### Description of the task
Quote the lines of the listing below exactly, beginning with the line that contains "Where should I" and ending after the line that contains "Action: tap(181, 330)", and omit the pictures from your answer.

(Stored items)
######

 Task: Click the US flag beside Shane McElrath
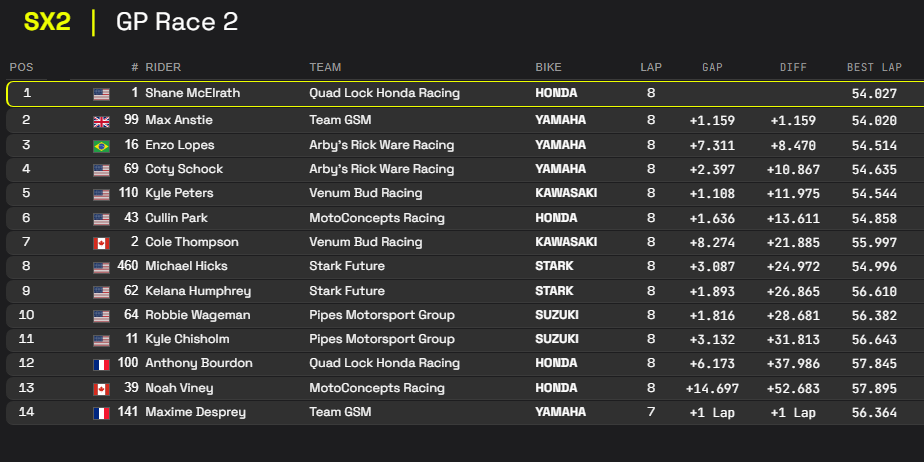101,94
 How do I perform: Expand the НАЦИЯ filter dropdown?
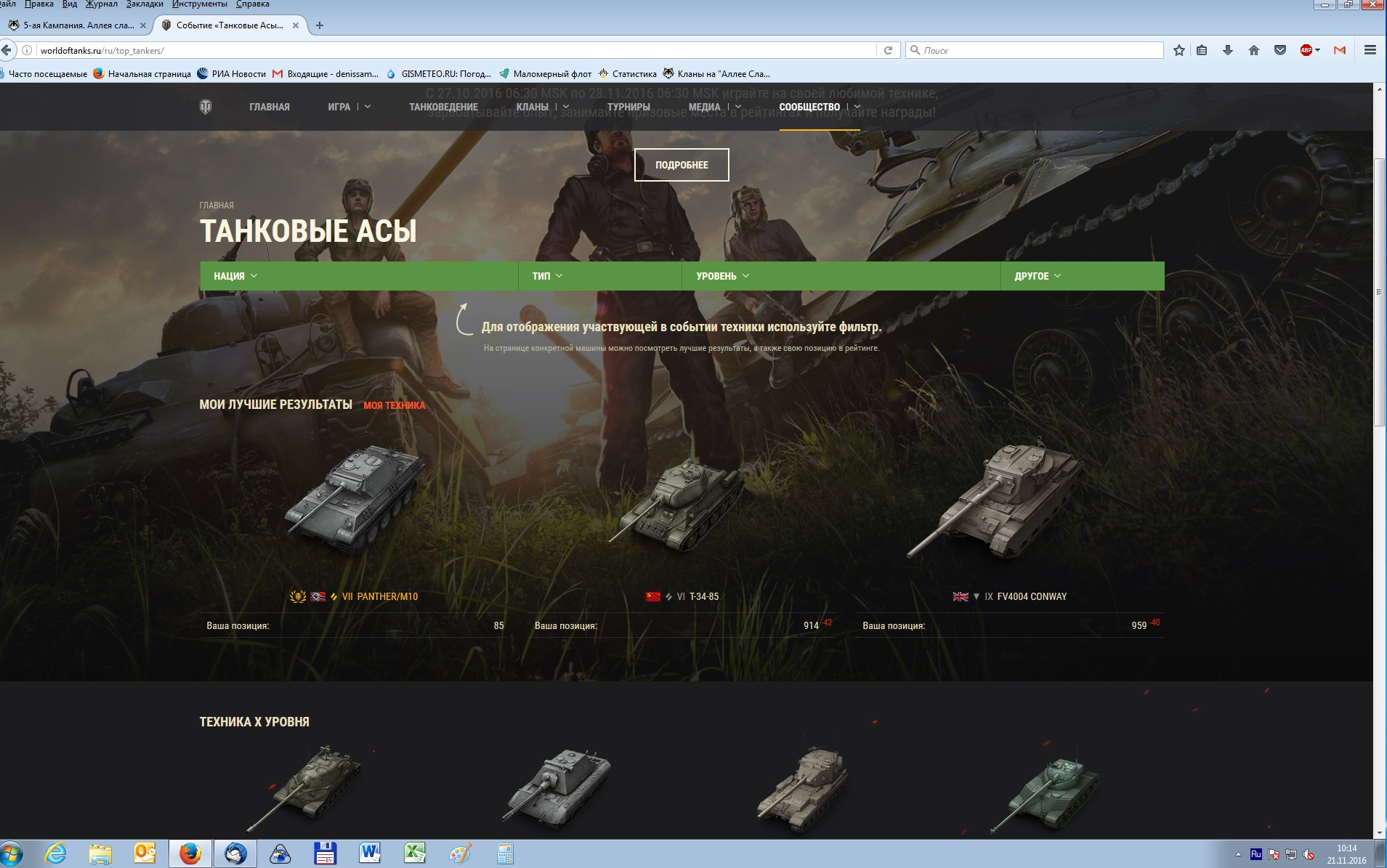[x=235, y=276]
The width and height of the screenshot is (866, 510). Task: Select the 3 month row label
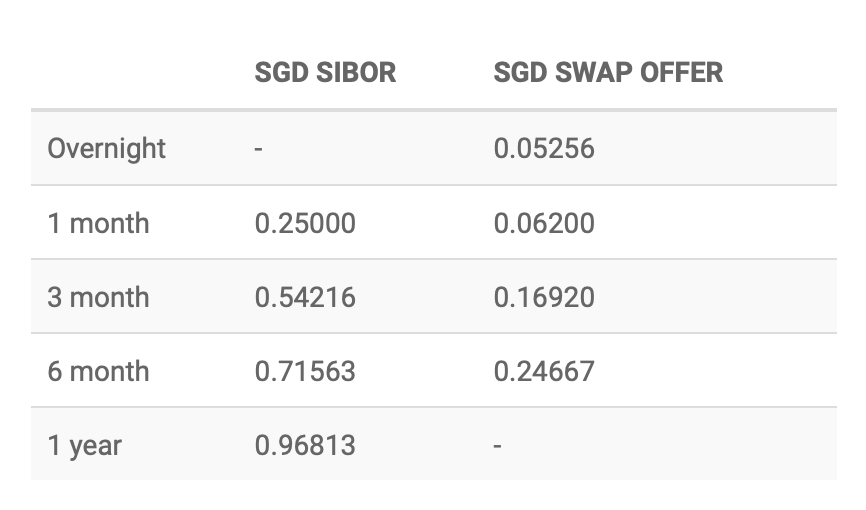[98, 297]
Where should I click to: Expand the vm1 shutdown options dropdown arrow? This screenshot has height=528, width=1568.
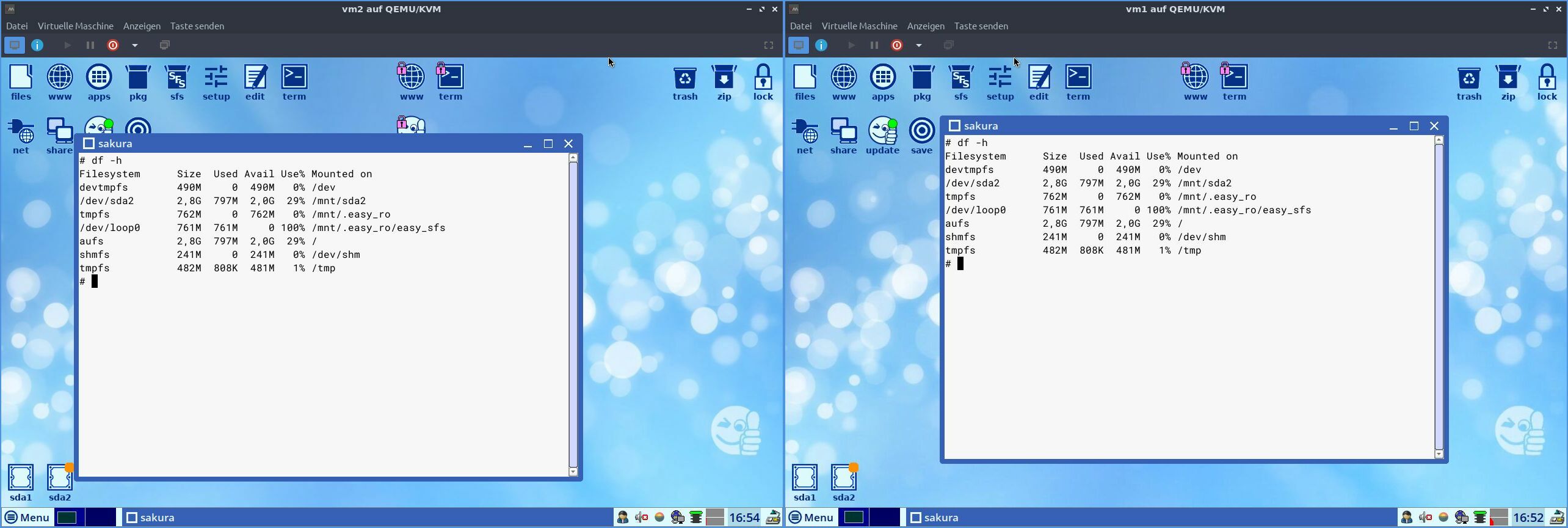pos(919,45)
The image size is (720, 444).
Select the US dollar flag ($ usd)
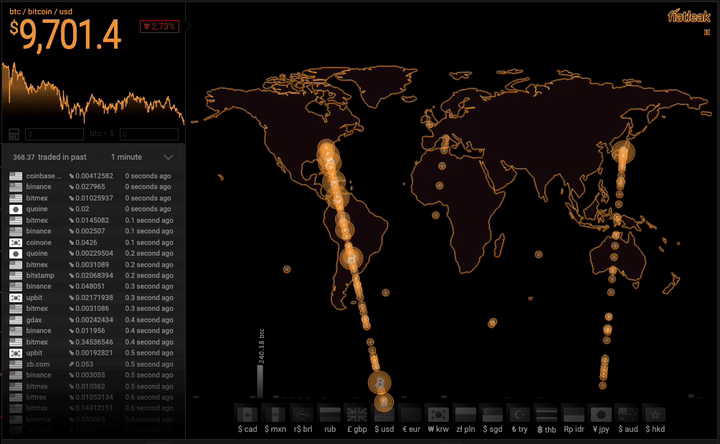coord(382,413)
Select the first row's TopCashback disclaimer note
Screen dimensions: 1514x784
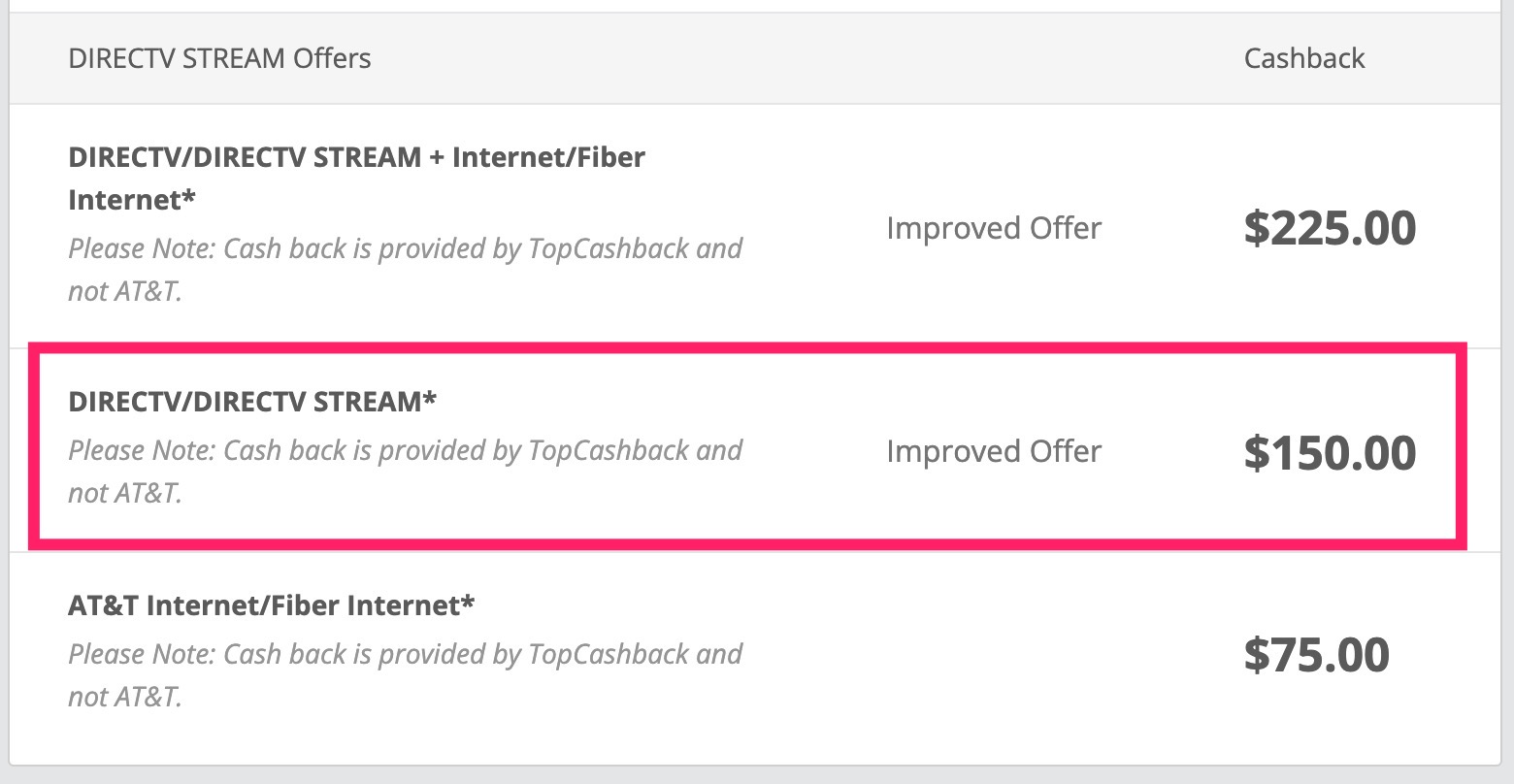[405, 269]
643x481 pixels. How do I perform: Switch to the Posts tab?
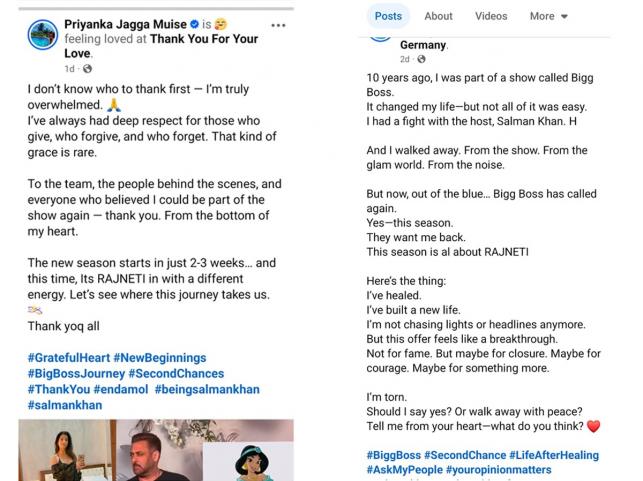(x=387, y=16)
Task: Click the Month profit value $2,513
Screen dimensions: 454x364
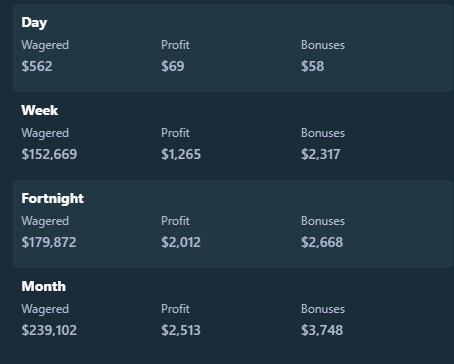Action: tap(181, 330)
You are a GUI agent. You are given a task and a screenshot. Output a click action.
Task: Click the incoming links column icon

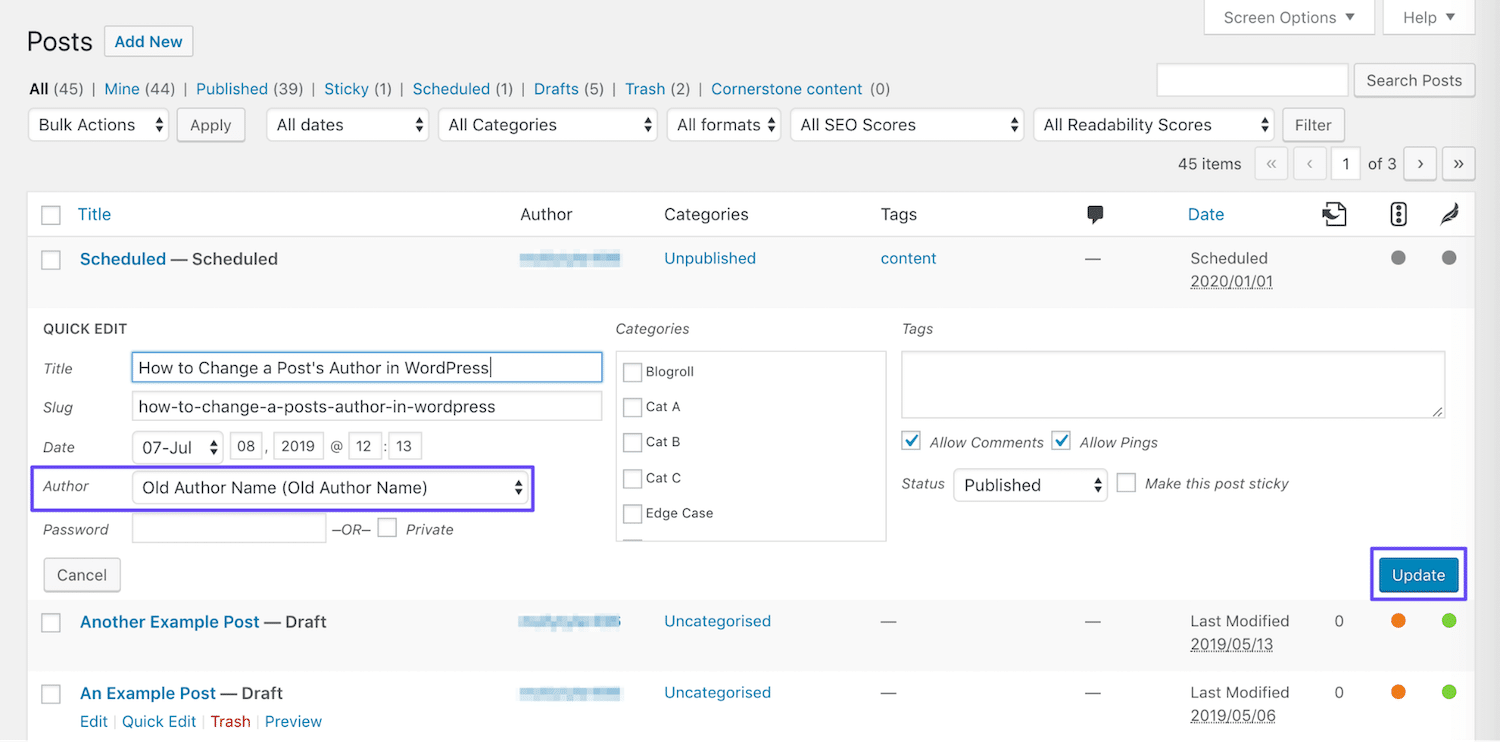coord(1334,213)
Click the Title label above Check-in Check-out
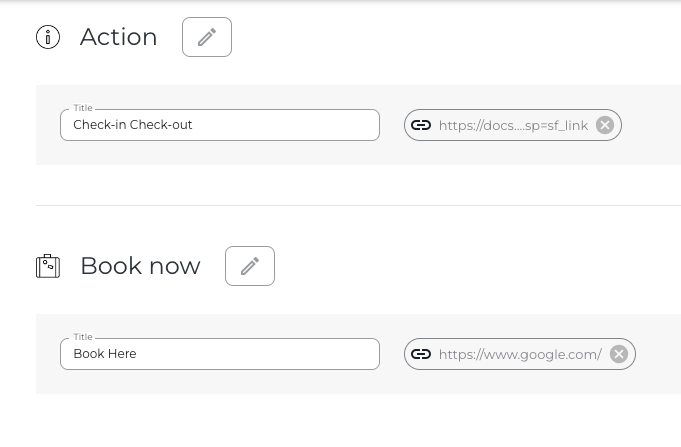Viewport: 681px width, 447px height. click(x=83, y=108)
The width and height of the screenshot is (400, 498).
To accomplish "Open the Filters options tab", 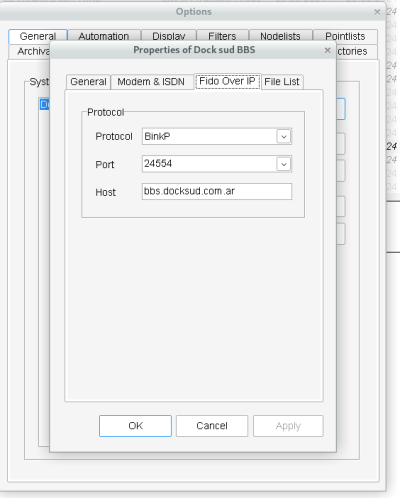I will 222,36.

######

### Exercise output
Where should I click to: Expand the vm1 shutdown options dropdown arrow? This screenshot has height=528, width=1568.
pos(919,45)
The image size is (720, 444).
Select the US dollar flag ($ usd)
coord(382,413)
Select the first row's TopCashback disclaimer note
Screen dimensions: 1514x784
[405, 269]
643x481 pixels. How do I perform: Switch to the Posts tab?
(x=387, y=16)
Task: Click the Month profit value $2,513
Screen dimensions: 454x364
Action: tap(181, 330)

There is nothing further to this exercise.